Preparing for your appointment

By Mayo Clinic Staff

Symptoms of inflammatory bowel disease may first prompt a visit to your family doctor or general practitioner. However, you may then be referred to a doctor who specializes in treating digestive disorders (gastroenterologist).

Because appointments can be brief, and there's often a lot of information to discuss, it's a good idea to be well prepared. Here's some information to help you get ready, and what to expect from your doctor.

What you can do

  • Be aware of any pre-appointment restrictions. At the time you make the appointment, be sure to ask if there's anything you need to do in advance, such as restrict your diet.
  • Write down any symptoms you're experiencing, including any that may seem unrelated to the reason for which you made the appointment.
  • Write down key personal information, including any major stresses or recent life changes.
  • Make a list of all medications, as well as any vitamins or supplements, that you're taking.
  • Take a family member or friend along. Sometimes it can be difficult to remember everything during an appointment. Someone who accompanies you may remember something that you missed or forgot.
  • Write down questions to ask your doctor.

**Material provided:**
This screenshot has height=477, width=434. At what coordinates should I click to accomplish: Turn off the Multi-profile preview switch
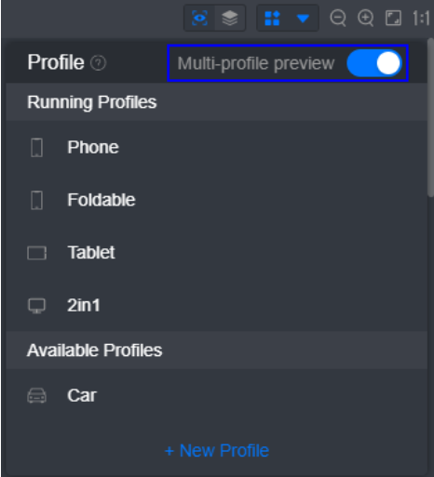click(374, 63)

**Complete the following:**
1. From the appointment preparation text, extract the stretch from "By Mayo Clinic" through "recent life changes.".
2. Answer these questions from the appointment preparation text:
(a) What type of doctor may you be referred to after first seeing a family doctor?
(b) What should you ask when you make the appointment?
(c) How can a family member or friend who comes along help?

**Replies:**
1.
By Mayo Clinic Staff

Symptoms of inflammatory bowel disease may first prompt a visit to your family doctor or general practitioner. However, you may then be referred to a doctor who specializes in treating digestive disorders (gastroenterologist).

Because appointments can be brief, and there's often a lot of information to discuss, it's a good idea to be well prepared. Here's some information to help you get ready, and what to expect from your doctor.

What you can do

  • Be aware of any pre-appointment restrictions. At the time you make the appointment, be sure to ask if there's anything you need to do in advance, such as restrict your diet.
  • Write down any symptoms you're experiencing, including any that may seem unrelated to the reason for which you made the appointment.
  • Write down key personal information, including any major stresses or recent life changes.

2.
(a) A gastroenterologist, a doctor who specializes in treating digestive disorders.
(b) Whether there's anything you need to do in advance, such as restrict your diet.
(c) They may remember something that you missed or forgot.